**Task to carry out:** The required output consists solely of the lines from the line containing "Given: Tap the padlock icon in address bar" through the end of the records, copied exactly.

** Supplied material follows **

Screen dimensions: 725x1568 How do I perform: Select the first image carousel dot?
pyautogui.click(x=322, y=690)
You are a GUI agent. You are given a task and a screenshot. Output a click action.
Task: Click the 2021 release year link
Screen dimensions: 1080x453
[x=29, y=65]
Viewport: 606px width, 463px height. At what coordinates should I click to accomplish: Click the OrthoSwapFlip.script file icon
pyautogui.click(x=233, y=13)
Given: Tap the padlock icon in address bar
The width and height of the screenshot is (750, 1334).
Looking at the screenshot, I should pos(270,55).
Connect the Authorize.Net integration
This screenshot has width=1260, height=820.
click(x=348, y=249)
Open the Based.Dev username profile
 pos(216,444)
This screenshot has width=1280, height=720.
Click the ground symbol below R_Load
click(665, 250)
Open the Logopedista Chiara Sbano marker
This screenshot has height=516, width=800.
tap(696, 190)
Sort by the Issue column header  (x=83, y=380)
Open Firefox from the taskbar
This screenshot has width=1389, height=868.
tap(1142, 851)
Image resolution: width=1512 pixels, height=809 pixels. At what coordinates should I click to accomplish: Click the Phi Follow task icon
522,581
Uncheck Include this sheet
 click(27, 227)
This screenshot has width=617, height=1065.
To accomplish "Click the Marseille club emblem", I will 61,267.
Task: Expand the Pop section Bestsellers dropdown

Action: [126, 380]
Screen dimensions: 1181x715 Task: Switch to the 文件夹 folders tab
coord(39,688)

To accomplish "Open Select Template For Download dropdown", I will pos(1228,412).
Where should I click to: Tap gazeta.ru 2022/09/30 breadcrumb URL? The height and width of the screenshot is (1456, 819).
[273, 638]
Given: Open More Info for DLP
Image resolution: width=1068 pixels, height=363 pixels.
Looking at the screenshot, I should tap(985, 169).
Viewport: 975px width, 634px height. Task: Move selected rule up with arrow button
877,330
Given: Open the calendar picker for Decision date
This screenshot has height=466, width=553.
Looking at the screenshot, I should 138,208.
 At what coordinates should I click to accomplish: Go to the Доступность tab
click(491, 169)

** End of Supplied material **

**Your response:**
Given: Tap the padlock icon in address bar
The width and height of the screenshot is (750, 1334).
Looking at the screenshot, I should pos(270,55).
Connect the Authorize.Net integration
This screenshot has width=1260, height=820.
click(x=348, y=249)
Open the Based.Dev username profile
 pos(216,444)
This screenshot has width=1280, height=720.
Click the ground symbol below R_Load
click(665, 250)
Open the Logopedista Chiara Sbano marker
This screenshot has height=516, width=800.
tap(696, 190)
Sort by the Issue column header  (x=83, y=380)
Open Firefox from the taskbar
This screenshot has width=1389, height=868.
tap(1142, 851)
Image resolution: width=1512 pixels, height=809 pixels. At what coordinates should I click to accomplish: Click the Phi Follow task icon
522,581
Uncheck Include this sheet
 click(27, 227)
This screenshot has width=617, height=1065.
To accomplish "Click the Marseille club emblem", I will 61,267.
Task: Expand the Pop section Bestsellers dropdown

Action: [126, 380]
Screen dimensions: 1181x715 Task: Switch to the 文件夹 folders tab
coord(39,688)

To accomplish "Open Select Template For Download dropdown", I will pos(1228,412).
Where should I click to: Tap gazeta.ru 2022/09/30 breadcrumb URL? The height and width of the screenshot is (1456, 819).
[273, 638]
Given: Open More Info for DLP
Image resolution: width=1068 pixels, height=363 pixels.
Looking at the screenshot, I should tap(985, 169).
Viewport: 975px width, 634px height. Task: Move selected rule up with arrow button
877,330
Given: Open the calendar picker for Decision date
This screenshot has height=466, width=553.
Looking at the screenshot, I should 138,208.
 At what coordinates should I click to accomplish: Go to the Доступность tab
click(491, 169)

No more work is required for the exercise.